== DATA FOR THE TASK ==

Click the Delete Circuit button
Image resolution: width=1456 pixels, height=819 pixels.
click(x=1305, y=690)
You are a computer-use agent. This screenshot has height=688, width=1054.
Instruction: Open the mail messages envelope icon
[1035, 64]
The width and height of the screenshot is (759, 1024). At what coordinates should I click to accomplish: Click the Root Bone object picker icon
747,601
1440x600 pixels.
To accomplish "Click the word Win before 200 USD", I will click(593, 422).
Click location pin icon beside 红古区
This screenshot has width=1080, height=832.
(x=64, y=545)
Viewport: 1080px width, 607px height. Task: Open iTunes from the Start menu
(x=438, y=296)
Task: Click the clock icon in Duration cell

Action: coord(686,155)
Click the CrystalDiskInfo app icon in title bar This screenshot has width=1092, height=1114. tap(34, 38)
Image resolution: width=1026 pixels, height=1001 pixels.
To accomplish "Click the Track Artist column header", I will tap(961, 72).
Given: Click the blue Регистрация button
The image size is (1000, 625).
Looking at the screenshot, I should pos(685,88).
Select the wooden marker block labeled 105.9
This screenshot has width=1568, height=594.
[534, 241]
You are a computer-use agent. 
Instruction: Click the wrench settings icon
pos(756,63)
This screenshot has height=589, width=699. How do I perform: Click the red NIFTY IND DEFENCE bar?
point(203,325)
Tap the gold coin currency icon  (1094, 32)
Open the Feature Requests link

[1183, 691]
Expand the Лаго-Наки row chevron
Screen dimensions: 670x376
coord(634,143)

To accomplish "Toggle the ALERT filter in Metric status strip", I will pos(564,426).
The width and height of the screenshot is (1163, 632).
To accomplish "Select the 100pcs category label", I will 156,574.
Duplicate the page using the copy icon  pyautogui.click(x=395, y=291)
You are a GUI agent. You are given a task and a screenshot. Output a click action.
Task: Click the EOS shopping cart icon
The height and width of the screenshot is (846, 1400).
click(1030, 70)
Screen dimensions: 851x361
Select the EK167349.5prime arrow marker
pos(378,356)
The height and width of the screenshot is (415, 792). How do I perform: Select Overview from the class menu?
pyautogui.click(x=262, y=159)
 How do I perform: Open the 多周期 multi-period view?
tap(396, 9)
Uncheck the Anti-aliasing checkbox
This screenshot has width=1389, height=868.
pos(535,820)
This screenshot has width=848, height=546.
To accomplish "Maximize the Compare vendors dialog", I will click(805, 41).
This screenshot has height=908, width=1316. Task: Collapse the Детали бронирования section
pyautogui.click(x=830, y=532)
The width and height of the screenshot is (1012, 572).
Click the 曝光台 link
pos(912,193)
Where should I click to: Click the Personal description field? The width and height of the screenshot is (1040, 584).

===

**DIRECTIONS FOR THIS TASK:** Update the records above by replacing "Instruction" with "Command" and leaving everything else unchanged.

**ANSWER TO THIS TASK:**
Click the Delete Circuit button
Image resolution: width=1456 pixels, height=819 pixels.
click(x=1305, y=690)
You are a computer-use agent. This screenshot has height=688, width=1054.
Command: Open the mail messages envelope icon
[1035, 64]
The width and height of the screenshot is (759, 1024). At what coordinates should I click to accomplish: Click the Root Bone object picker icon
747,601
1440x600 pixels.
To accomplish "Click the word Win before 200 USD", I will click(593, 422).
Click location pin icon beside 红古区
This screenshot has width=1080, height=832.
(x=64, y=545)
Viewport: 1080px width, 607px height. Task: Open iTunes from the Start menu
(x=438, y=296)
Task: Click the clock icon in Duration cell

Action: coord(686,155)
Click the CrystalDiskInfo app icon in title bar This screenshot has width=1092, height=1114. tap(34, 38)
Image resolution: width=1026 pixels, height=1001 pixels.
To accomplish "Click the Track Artist column header", I will tap(961, 72).
Given: Click the blue Регистрация button
The image size is (1000, 625).
Looking at the screenshot, I should pos(685,88).
Select the wooden marker block labeled 105.9
This screenshot has width=1568, height=594.
[534, 241]
You are a computer-use agent. 
Command: Click the wrench settings icon
pos(756,63)
This screenshot has height=589, width=699. How do I perform: Click the red NIFTY IND DEFENCE bar?
point(203,325)
Tap the gold coin currency icon  (1094, 32)
Open the Feature Requests link

[1183, 691]
Expand the Лаго-Наки row chevron
Screen dimensions: 670x376
coord(634,143)

To accomplish "Toggle the ALERT filter in Metric status strip", I will pos(564,426).
The width and height of the screenshot is (1163, 632).
To accomplish "Select the 100pcs category label", I will 156,574.
Duplicate the page using the copy icon  pyautogui.click(x=395, y=291)
You are a GUI agent. You are given a task and a screenshot. Output a click action.
Task: Click the EOS shopping cart icon
The height and width of the screenshot is (846, 1400).
click(1030, 70)
Screen dimensions: 851x361
Select the EK167349.5prime arrow marker
pos(378,356)
The height and width of the screenshot is (415, 792). How do I perform: Select Overview from the class menu?
pyautogui.click(x=262, y=159)
 How do I perform: Open the 多周期 multi-period view?
tap(396, 9)
Uncheck the Anti-aliasing checkbox
This screenshot has width=1389, height=868.
pos(535,820)
This screenshot has width=848, height=546.
To accomplish "Maximize the Compare vendors dialog", I will click(805, 41).
This screenshot has height=908, width=1316. Task: Collapse the Детали бронирования section
pyautogui.click(x=830, y=532)
The width and height of the screenshot is (1012, 572).
Click the 曝光台 link
pos(912,193)
Where should I click to: Click the Personal description field? The width and height of the screenshot is (1040, 584).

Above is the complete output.